If anything happens in Niger Delta tomorrow, America and Britain will feel it because workers are striking, so what are we talking about? It is a global world, the earlier the better if we realise this, so it is better get ready for it. Abundant life is coming but it requires discipline, focus and it is only going to be for the survival of the fittest.
Do you think the economic managers are handling the economy well?
Let me tell you this truth; why will there be economic crisis in America or Britain where supposedly you have the best economic managers. It is beyond economic management. It is an evolution thing. Every society, the world economic structure is talking of boom and burst. What happens is that whenever there is a boom, we forgot that there was a burst before and another one is coming. It is just human nature.

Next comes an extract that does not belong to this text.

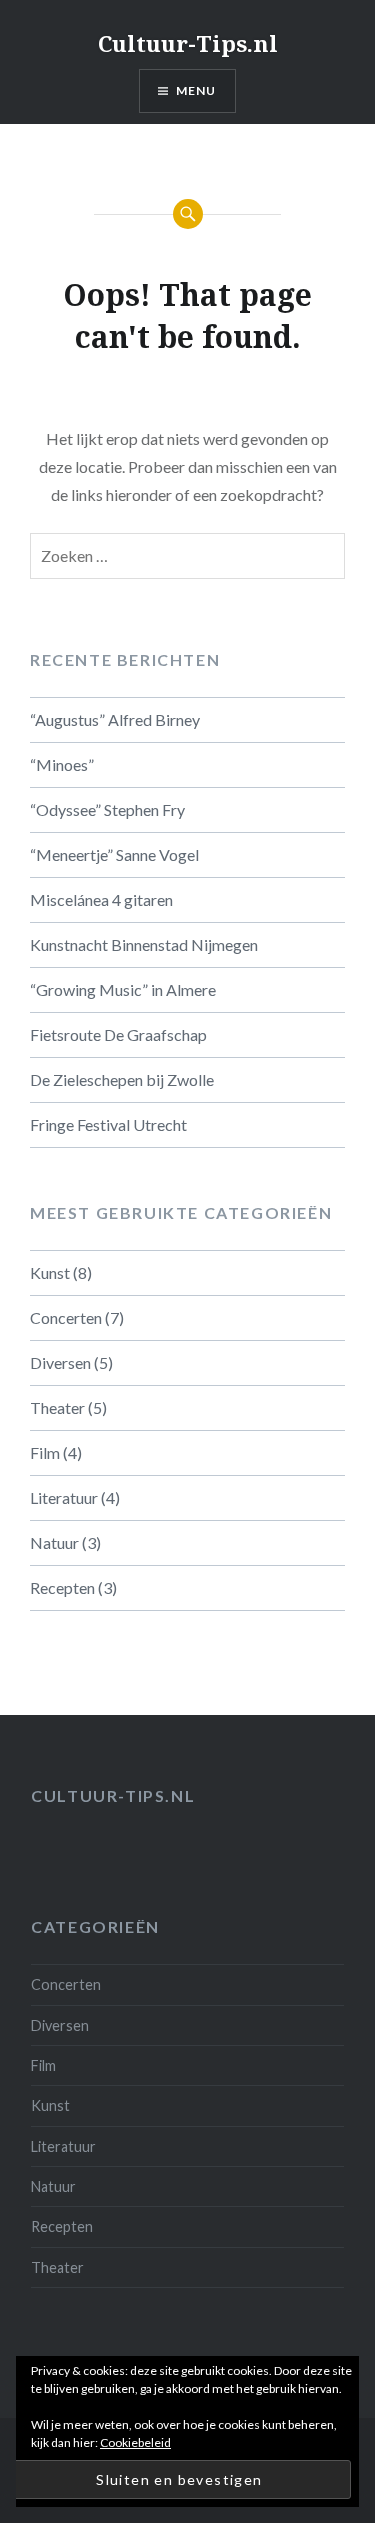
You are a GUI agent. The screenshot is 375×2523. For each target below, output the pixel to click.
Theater (57, 1407)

When you are broke, you shape up. When money comes you forget quickly that you were broke sometime. The lesson we need to learn is that we need to save in terms of boom. We need to remain frugal; we need to live a life of discipline. A lot that has happened in the western world is unfortunate because they have gone through it before and you can see the speed with which they rectified it because they can learn from past experience.
So we have never had a burst before. We don't even accept we had a burst; we quickly found a fire brigade approach and made it look like normal. For the first time we are being truthful to ourselves to accept the fact that things are not going right. So it is not a question of economic managers, it is a question of a system that moves from boom to burst and boom again.
What we need to understand is that whenever there is a boom, the country need to save and invest in critical sectors of the economy-education, infrastructure, power, health; those are the things that are essential to capacity development that will hold us firm in the days of crisis. You have to live a life whereby whether it is burst or boom, nobody will know your status, you are living a normal life, nothing changes, you live a consistent life. But when there is boom and you decide to eat with plenty hand, then you will eat with one finger when there is burst.